If nothing else, hotshot Australian stunt legend Grant Page did not have to research the role of hotshot Australian stunt legend Grant Page. Page might not be much of a thespian but he has real presence. It’s a refreshing change of pace to see an action movie starring a guy who can actually perform daring, dangerous, and deadly deeds rather than merely pretend to be brave.

Stunt Rock’s faint whisper of a plot finds hard-charging journalist Lois Smith (Margaret Trenchard-Smith, the director’s wife) pursuing a story about the exciting world of stuntmen. Why are they so brave? What makes them do what they do? How flimsy a premise can the filmmakers get away with?

The answer to that last question, at least, is “extremely.” Stunt Rock is at least half documentary, in that much of it is either performance footage of Sorcery or Page in action, performing an endless series of incredible stunts.

In its bid to fill 90 minutes with non-stop action Stunt Rock borrows the most exciting stunts of other, previous films as well, including the movies that Page had already made with Trenchard-Smith: The Man From Hong Kong and Death Cheaters. At its most shameless, it even includes black-and-white public domain footage of the early evolution of stunt-work.

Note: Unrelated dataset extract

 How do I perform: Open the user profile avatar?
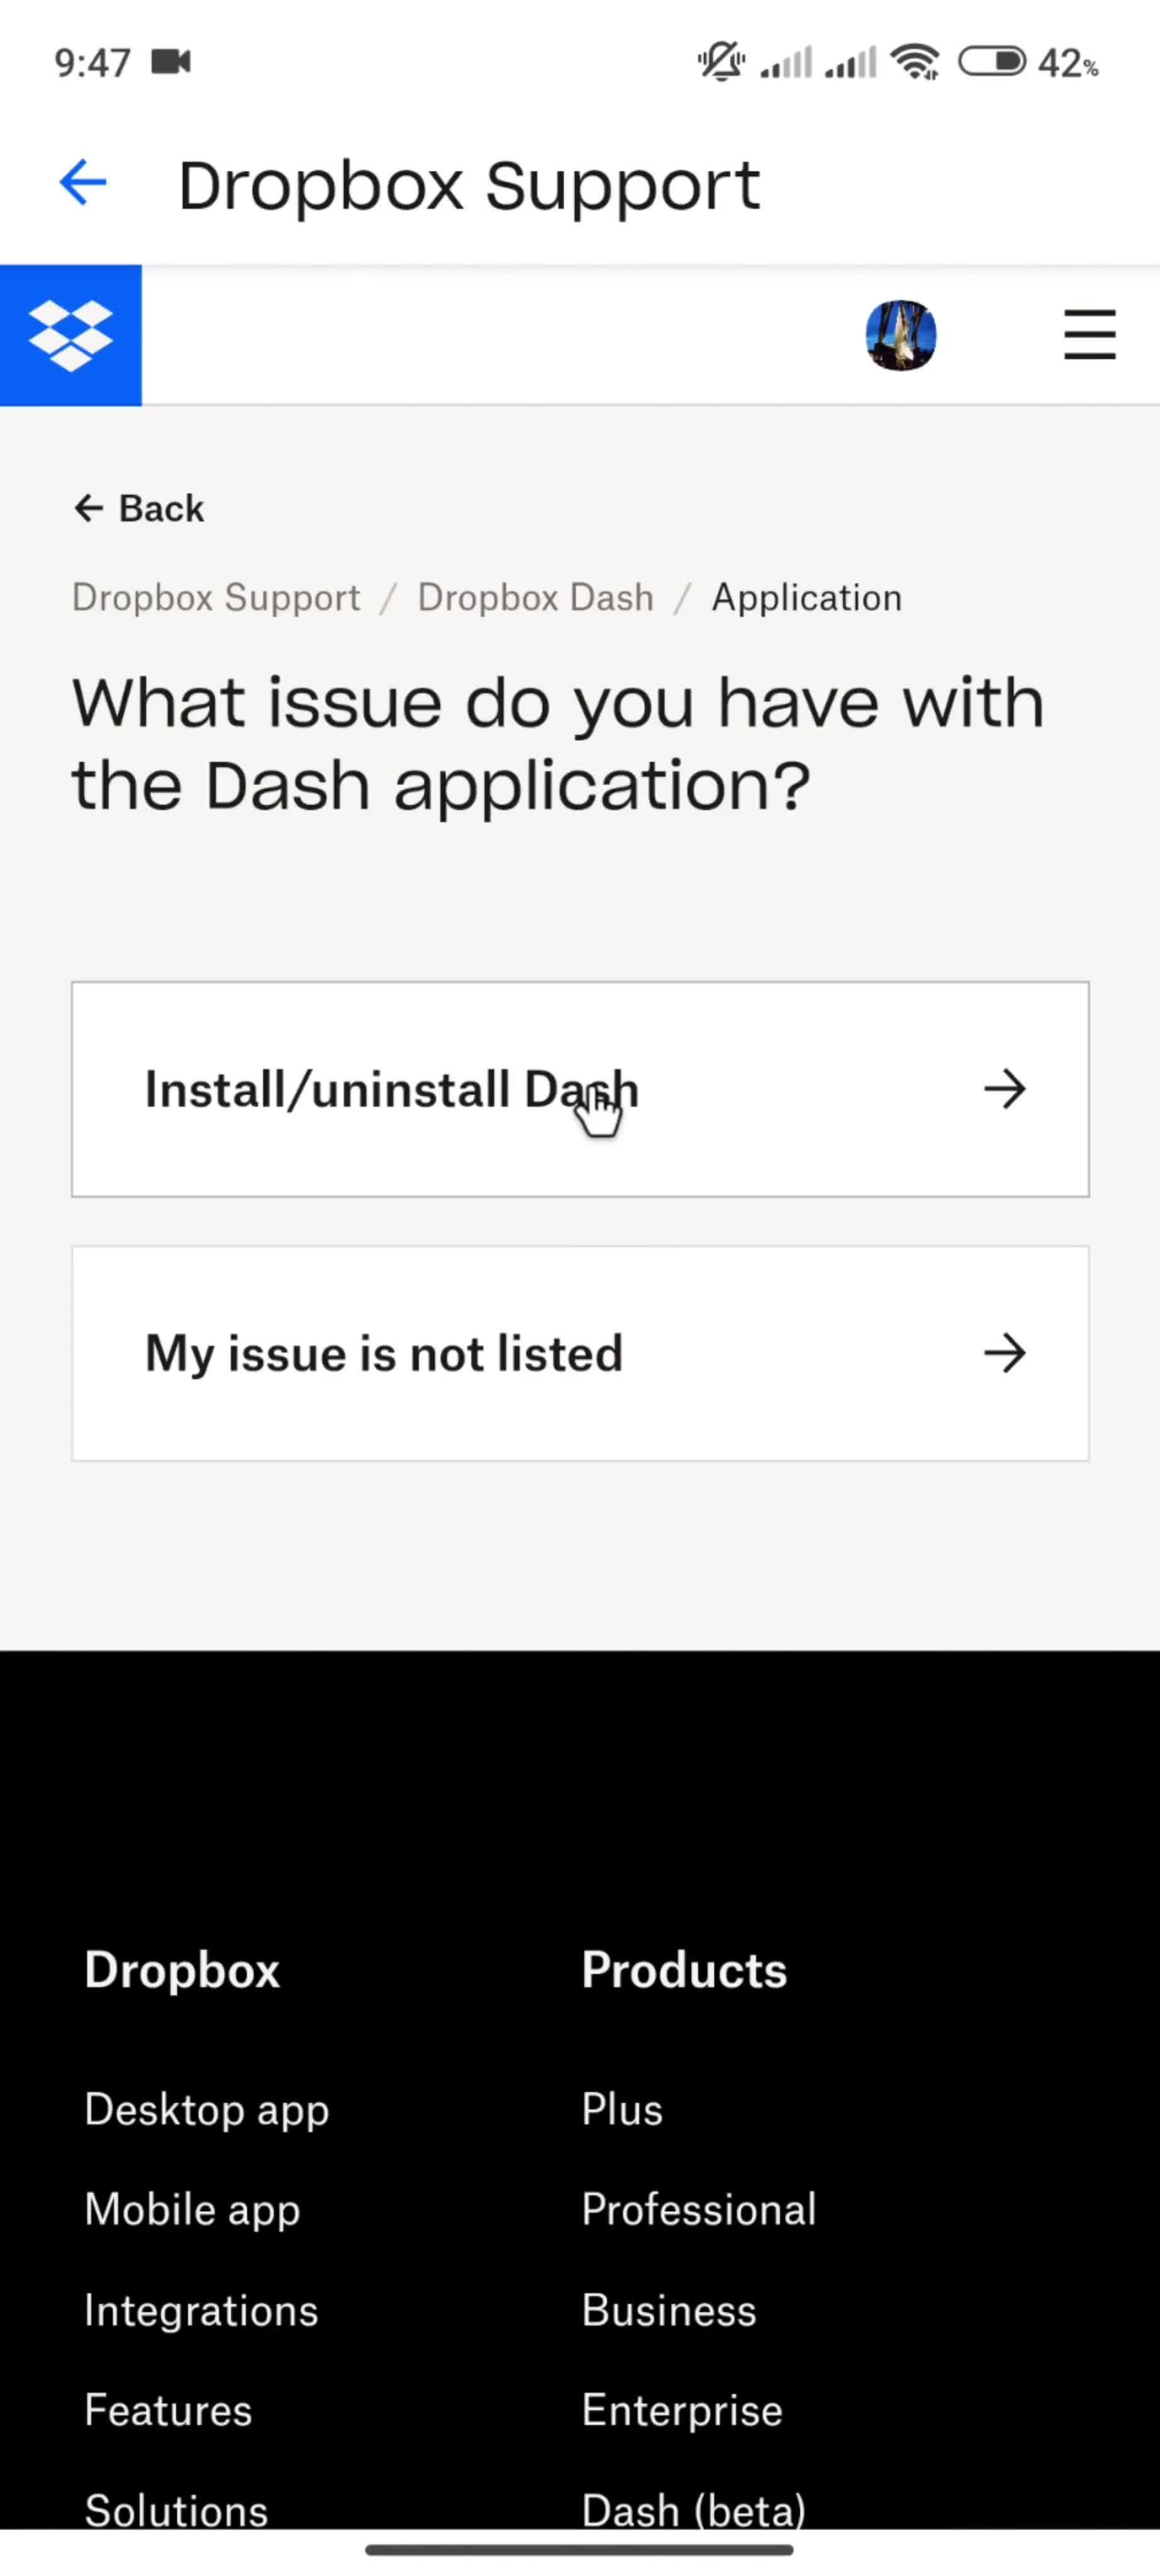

These weird worlds come together at the very end, when Page performs a stunt at a Sorcery concert, to the delight of all.

I love rock and roll movies. I love movies about stuntmen. Stunt Rock is a glorious hybrid, an alternately geeky and macho b-movie marvel that’s equally pitched to Dungeons and Dragons nerds, adventurous members of the Kiss Army, and action-movie bros.

Also, bizarrely but wonderfully, Stunt Rock is Phil Hartman's film debut. It's a blink-and-you-miss-it bit part but how crazy is it that one of the most talented and beloved comic performers of all time would make his maiden bow as a film actor in an Australian cult oddity?

I’ve never seen anything quite like Stunt Rock. It is that rarest and most wonderful of entities: a true original.

That’s the crazy thing about Stunt Rock; it’s barely a movie, yet it is perfect in its own weird way.